CASTELLAMONTE - Il Club Turati contro il Comune: «Ci snobba»

Rapporti ormai deteriorati tra l'amministrazione di Castellamonte e i socialisti del Club Turati. Lo conferma la lettera che il segretario Salvatore Giuliano ha inviato al palazzo Antonelli senza ottenere alcuna risposta. Una richiesta di collaborazione caduta nel vuoto anche se, precisano dal Club Turati, al Comune non era stato chiesto alcun contributo economico ma solo la condivisione del progetto.

«Cortese Sindaco, innanzitutto vorremmo ringraziarLa per l’ospitalità che ci ha riservato presso il suo ufficio in Comune in occasione della presentazione delle nostre iniziative in merito alle ricorrenze del XXV Aprile e del 2 Giugno. Purtroppo dobbiamo ancora una volta constatare con rammarico che le iniziative da noi proposte non sono state da lei e dalla sua giunta prese in considerazione con l’attenzione che meritavano, nonostante l’alto valore culturale e morale dalle stesse rappresentato.

Alle nostre iniziative, infatti, non è stata offerta la fattiva collaborazione del Comune, come richiesto, essendovi voi limitati a concederci l’uso del Salone Martinetti , e non della Sala Consiliare come richiesto, mentre per l’iniziativa del 02 Giugno non avete dimostrato interesse all’intitolazione del cippo commemorativo al caro Presidente Pertini, in quanto data la preferenza ad altre manifestazioni che ben avrebbero potuto svolgersi in altra data, in quanto non strettamente legate a tale ricorrenza.
(sembra, ovviamente non vi è certezza alcuna, che si voglia intitolare una Piazza a Spineto a Don Giovanni Conta, tutto più che corretto, giusto e significativo... ma si poteva tranquillamente e giustamente fare durante la Festa della Frazione a metà giugno oppure in altra data, non in occasione della Festa della Repubblica Italiana).

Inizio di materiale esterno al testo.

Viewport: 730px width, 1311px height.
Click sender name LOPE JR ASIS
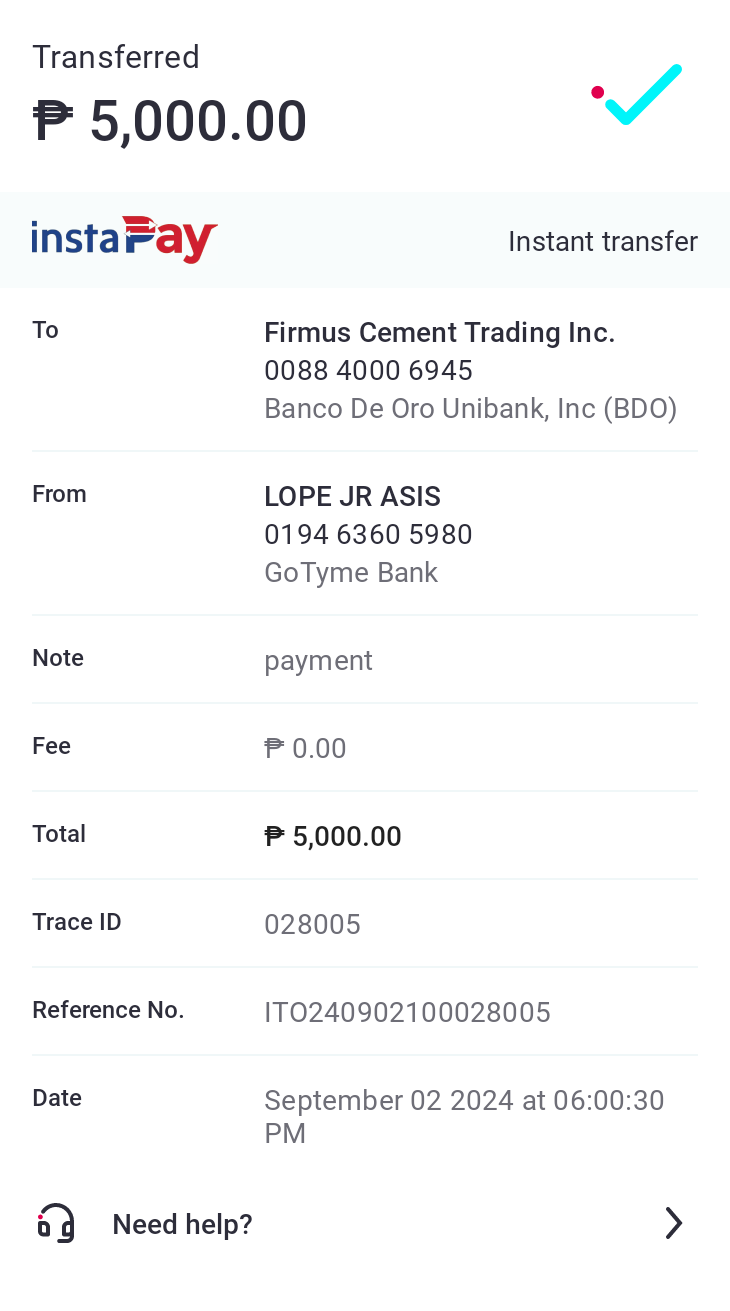(352, 497)
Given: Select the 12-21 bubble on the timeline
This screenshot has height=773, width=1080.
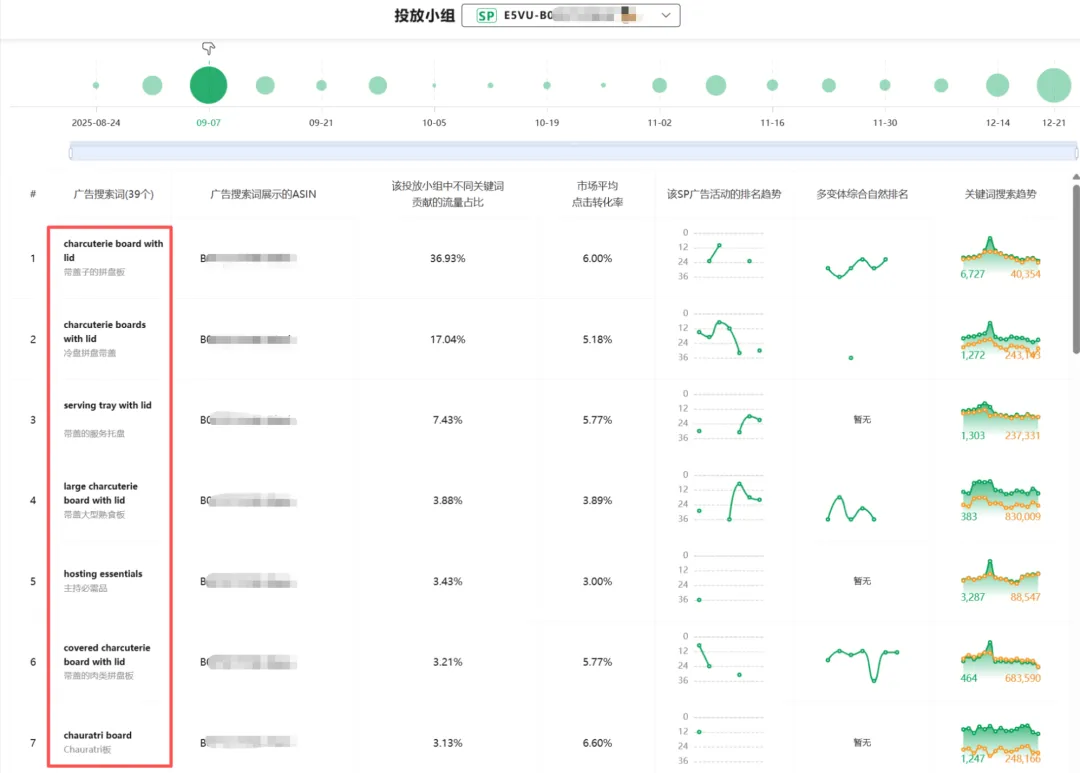Looking at the screenshot, I should click(x=1053, y=85).
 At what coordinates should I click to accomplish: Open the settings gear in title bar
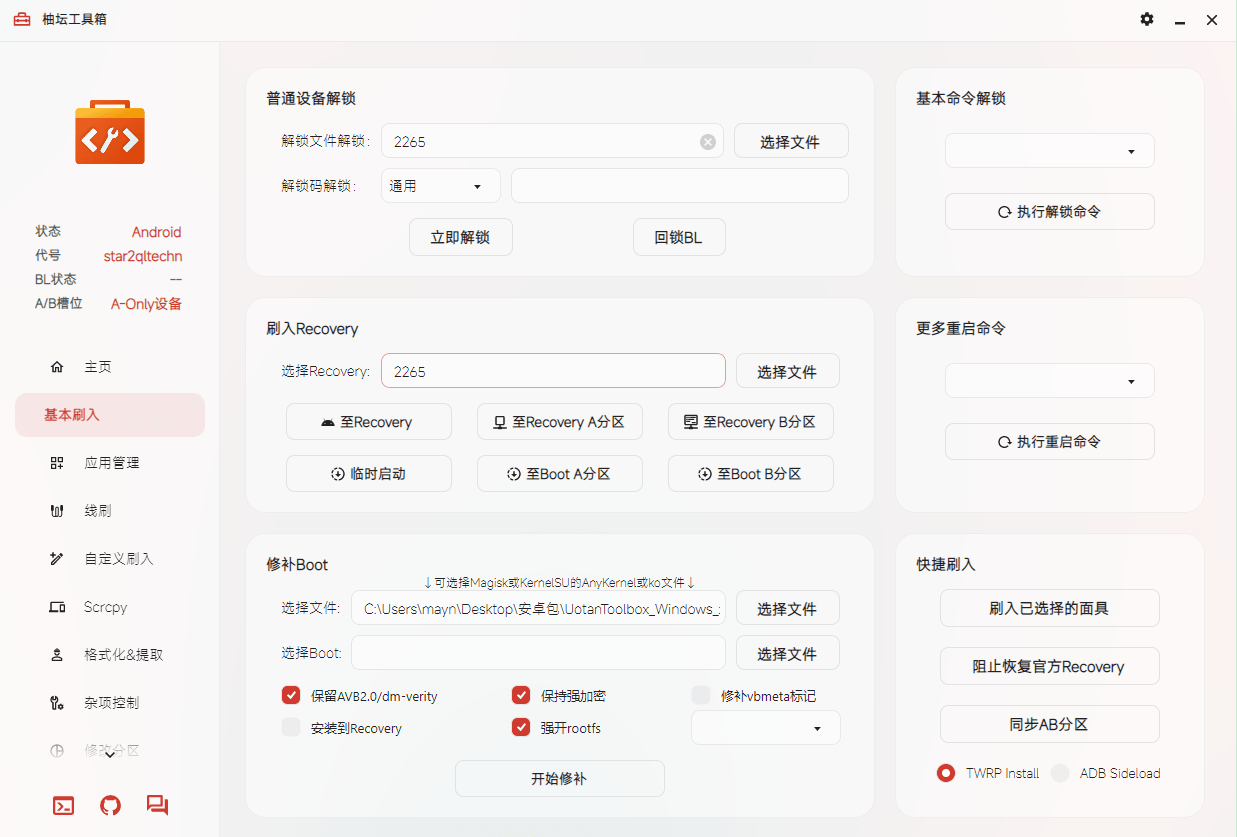tap(1146, 19)
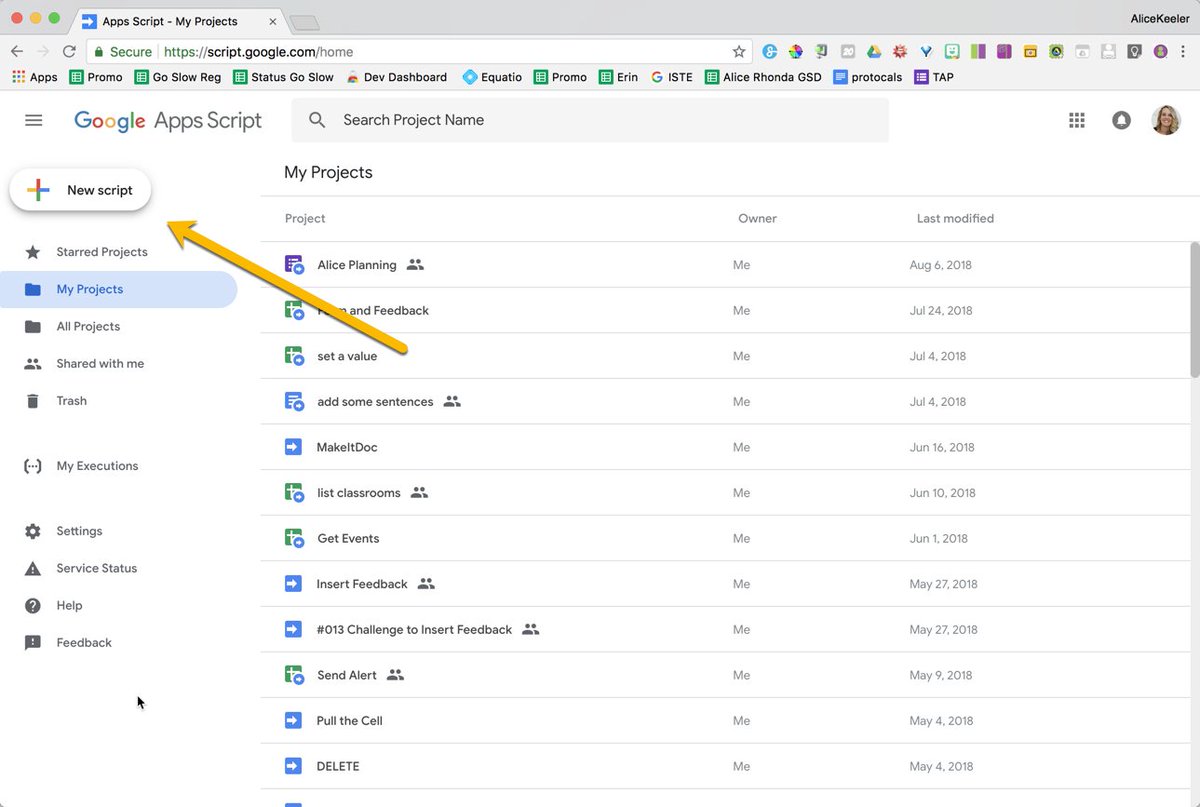
Task: Open the Google apps launcher grid
Action: (x=1077, y=120)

Oltre al rifiuto a partecipare ed appoggiare le nostre iniziative, non avete neanche preso in considerazione la nostra proposta di dare la Cittadinanza Onoraria al Senatore Forma Renzo che tanto lustro ha dato alla nostra Città. A tal proposito rileviamo quindi che anche in questa occasione abbiamo registrato da parte vostra un comportamento assolutamente non collaborativo nei confronti di coloro che lavorano per il bene della città. In questi due anni abbiamo fatto di tutto per instaurare un rapporto collaborativo, purtroppo senza alcun risultato, pertanto prendiamo atto della situazione che si è venuta a creare, traendone le dovute conclusioni; il Progetto continuerà nelle Scuole che aderiranno».